Certains mythes peuvent avoir la dent dure. Celui selon lequel la détention d’une faible quantité de cannabis, destinée à un usage personnel, serait tolérée en fait partie.

Les cours et tribunaux ont fréquemment l’occasion de rappeler que la simple détention de cannabis, même en quantité infime, reste punissable.

L’adoption de l’arrêté royal du 6 septembre 2017 tend par ailleurs à démontrer que la volonté du Gouvernement n’est pas, à ce stade à tout le moins et en dépit d’une certaine pression sociétale, de dépénaliser la détention à usage personnel de ce stupéfiant.

Christine Moiny, substitut du Procureur du Roi de Bruxelles et assistante à l’Université libre de Bruxelles, profite de l’adoption de cet arrêté royal pour faire le point sur la réglementation en matière de détention de cannabis.

1. On entend souvent, tant dans les couloirs des palais de justice qu’auprès des profanes, que la détention de quelques grammes de cannabis ne serait pas susceptible de poursuites pénales. L’affirmation doit cependant être fortement nuancée.

2. Une loi très ancienne punit d’une peine d’emprisonnement de trois mois à cinq ans et d’une amende de mille à cent mille euros (à multiplier par les décimes additionnels, soit actuellement par huit) les infractions relatives aux stupéfiants qui sont mentionnées dans les arrêtés royaux pris en exécution de la loi (article 2bis, § 1er, de la loi du 24 février 1921). Les paragraphes suivants de cette disposition alourdissent la peine lorsque l’infraction est accompagnée de certaines circonstances aggravantes, tandis que l’article 2ter laisse la possibilité au Roi de décider que certaines infractions en lien avec certains stupéfiants peuvent être punies de peines moins sévères.

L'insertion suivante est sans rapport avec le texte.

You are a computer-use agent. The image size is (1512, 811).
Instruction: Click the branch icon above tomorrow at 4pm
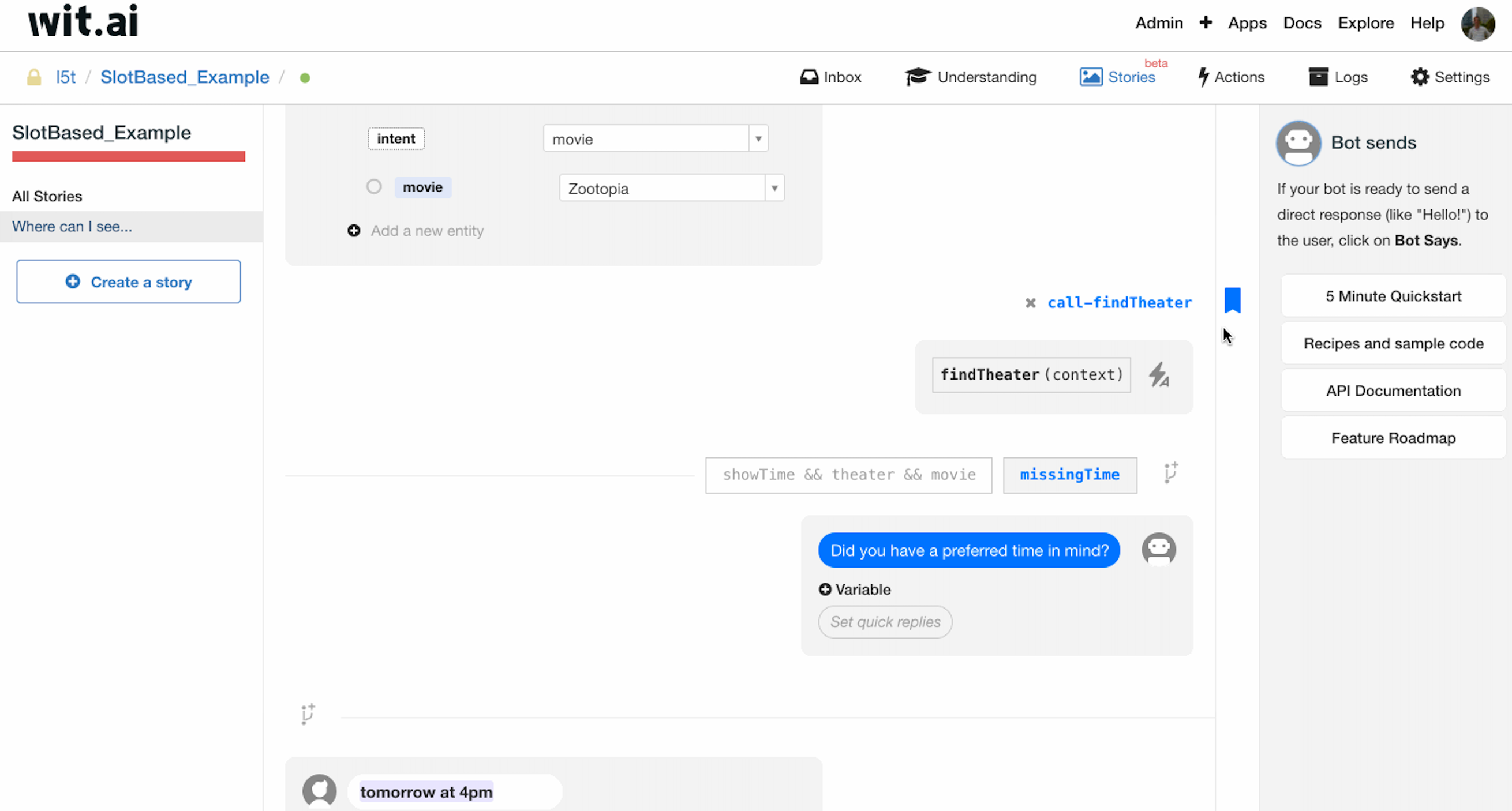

3. Cette dernière possibilité a précisément été utilisée par le Gouvernement s’agissant du cannabis, sans pour autant dépénaliser totalement tout ou partie des comportements liés à cette substance.

En effet, l’arrêté royal du 31 décembre 1930 prévoyait (avant d’être abrogé par l’arrêté royal du 6 septembre 2017 dont il sera question ci-dessous) que la détention de cannabis (au même titre que l’importation, la fabrication, le transport, l’acquisition, mais pas la vente, l’offre ou la délivrance à titre onéreux ou gratuit), était punie :
- d’une simple amende de 15 à 25 euros (à multiplier par huit compte tenu des décimes additionnels) si l’infraction de détention a été commise en vue d’un usage personnel (et pour autant qu’elle ne soit assortie d’aucune circonstance aggravante) ;
- d’une peine d’emprisonnement de trois mois à un an et d’une amende de mille à cent mille euros (à multiplier également par huit) si l’infraction de détention a été commise en vue d’un usage personnel et que cette détention a engendré des nuisances publiques (et pour autant qu’elle ne soit assortie d’aucune autre circonstance aggravante).

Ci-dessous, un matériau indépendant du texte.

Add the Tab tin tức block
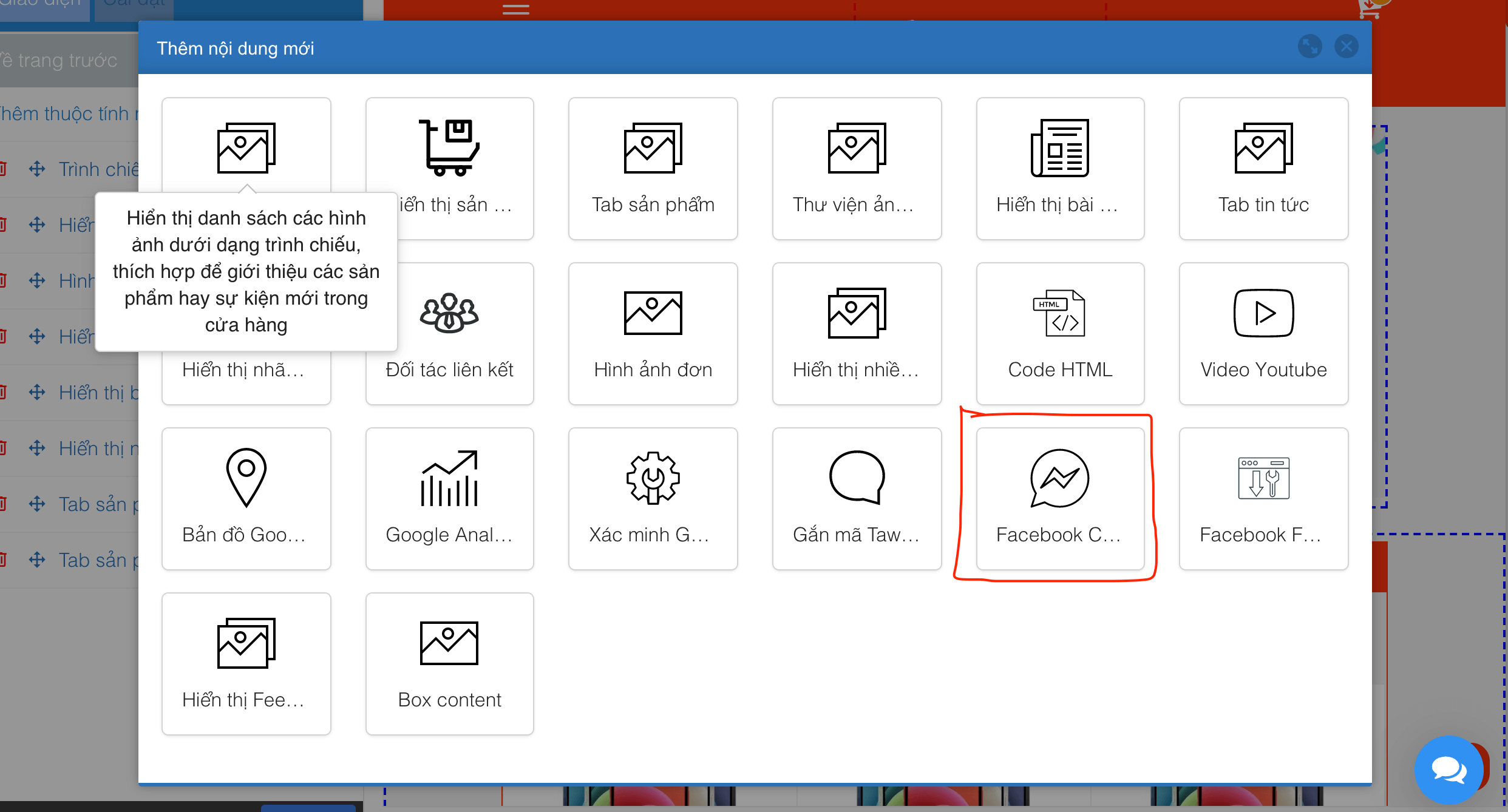 [x=1263, y=169]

Ce régime dérogatoire plus favorable au prévenu ne visait que la détention en vue d’un usage personnel. Dès qu’il était établi que la détention avait un autre objectif, par exemple la revente ou plus simplement le partage avec des amis ou connaissances, ce régime favorable n’était plus d’application et le fait était puni d’un emprisonnement de trois mois à cinq ans et d’une amende de mille à cent mille euros (à multiplier par huit).

4. L’arrêté royal du 6 septembre 2017, qui abroge et remplace l’arrêté royal de 1930, maintient le régime dérogatoire qui ne punit que d’une amende de 15 à 25 euros (à multiplier par huit) la détention de cannabis si celle-ci est limitée à un usage personnel (en son article 61, § 2, 1°).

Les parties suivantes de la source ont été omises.